The Baker house is a pandemonium of love and chattering voices, kids stacked like cordwood in bedrooms. But then developments start developing: Paul starts bottling and selling his secret sauce – for cooking, get your mind out of the gutter – and makes some real moolah, so they can finally afford a bigger house; next stop is franchising their mom-and-pop-and-all-the-kids restaurant. They move to a mini-manse in a gated community and send the kids to private school, so Paul must be selling so much sauce, just millions of dollars worth. But Zoey isn’t comfortable because everyone in the neighborhood is rich and white and immediately assumes she’s the nanny to her own kids and other gross, insulting stuff.
And nobody lived happily ever after. Paul risks compromising the charm of his restaurant, and is spending a lot of time away from home. The oldest kid risks losing a basketball scholarship after transferring to the new school. Paul and Kate’s adopted kid, who’s Indian, gets targeted by racist bullies. Another kid wants to impress a girl. Dom wants to be a bigger part of his kids’ lives, and he’s not happy when they appear to not be happy in their new situation. Zoey has to contend with Mega-Karen, the Blond Microaggressor in the moms’ group. And cousin Seth (Luke Prael) has to move in when his mom goes to rehab, so there’s 12 for you.
What Movies Will It Remind You Of?: Yours, Mine and Ours, the original and the remake.
Performance Worth Watching: Braff and Union are true pros here, deftly balancing some more serious subject matter with light comedy.

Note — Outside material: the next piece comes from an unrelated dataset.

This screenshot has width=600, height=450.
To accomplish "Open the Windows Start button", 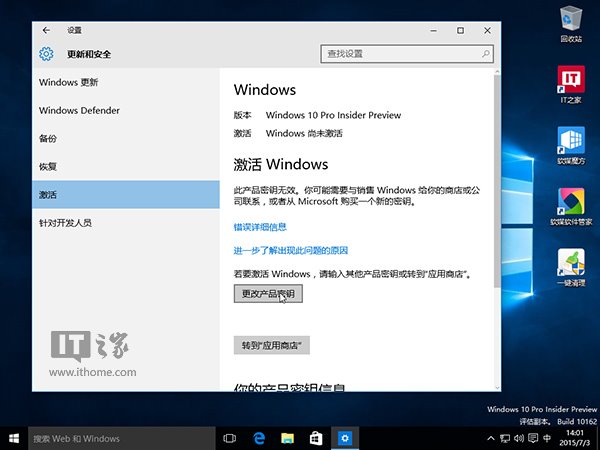I will coord(14,438).

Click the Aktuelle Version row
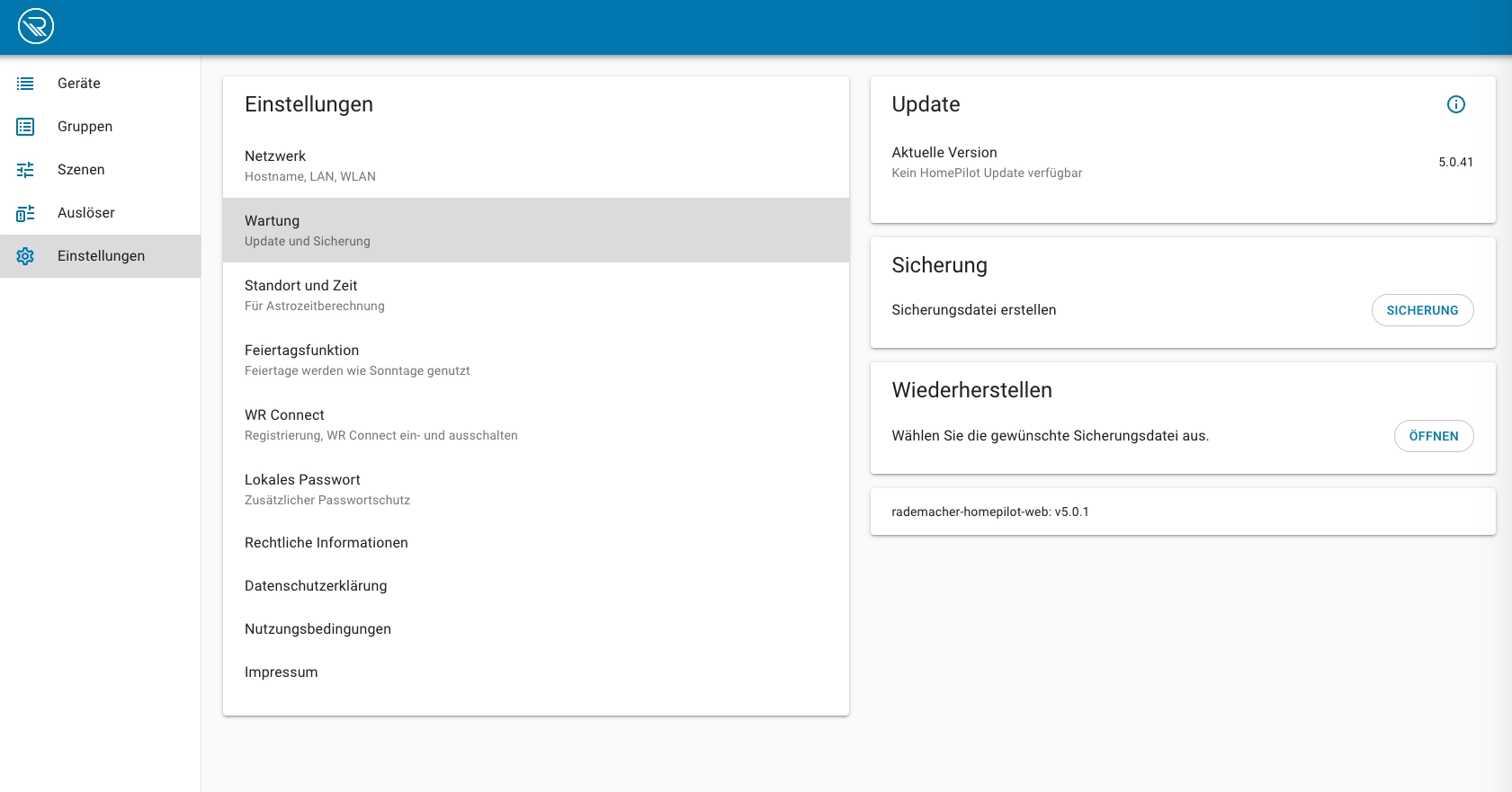(1182, 162)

Memorable Dialogue: “I know what you’re thinking – we’re not a cult.” – Paul introduces us to his family clan via voiceover
Sex and Skin: None. There’s one scene in which implied future coitus becomes a laff riot because HOW can a couple consummate the new house when they have SO many CHILDREN to interrupt them?

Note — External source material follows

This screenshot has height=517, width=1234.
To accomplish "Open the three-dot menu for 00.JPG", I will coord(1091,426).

Our Take: Funny how the middle-aged white guy’s POV and voiceover serves as narrative umbrella for a neo-Cheaper that stirs race-based conflict into the usual this-family-is-outta-control shenanigans. Not that the film is anything but lightweight fodder for the whole family. It introduces the most basic ideas – e.g., Zoey not wanting her mixed-race children playing with their toy laser guns outside, Dom’s concern that his kids won’t learn about the Black experience from Paul – and doesn’t follow through on them, as if setting up a situation for children and their parents to continue the conversation. That’s not a terrible thing, and it’s far from hard-hitting, but those expecting the usual Disney drippery might be surprised by the topicality.
Outside that, well, this is the usual Disney drippery. The production values and precocious child actors are very Disney Channel – don’t choke on the gloss – so this movie was destined for non-theatrical release (and possibly a series spinoff, since so many characters are introduced and left hanging out to dry). There’s a notable dearth of lowbrow knee-to-the-nuts comedy; animal antics are kept to a minimum; no food fights made the cut; farts seem to be utterly verboten.

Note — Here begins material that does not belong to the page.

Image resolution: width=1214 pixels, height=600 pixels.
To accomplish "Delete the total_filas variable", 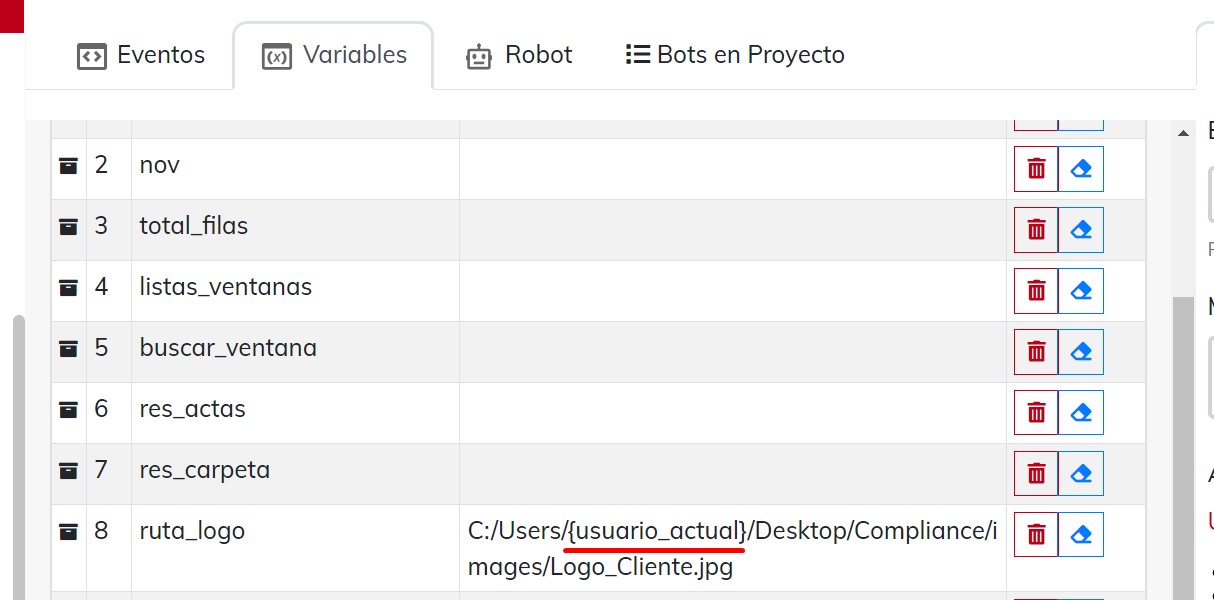I will [1036, 230].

Union deftly handles the screenplay’s relatively “difficult” material, and Braff employs his trademark airy-goofball tone, delivering silly material (“That’s what you get for looking at butts!”) and genial sentiment (“I’m always here to be ordinary for you,” he tells his stepson, when the kid says he struggles to relate to his famous-athlete father) with equal aplomb. The angst is never too broody and the laughs are never too cheap. And rehashed material that’s been Updated for Our Modern Times, and would normally merit sighs and eyerolls, ends up being wholly palatable.
Our Call: STREAM IT. This Cheaper by the Dozen somewhat awkwardly acknowledges the issues a mixed-race family faces In This Day And Age, but at least it doesn’t ignore them for the sake of yet another slick, empty Disney sapfest.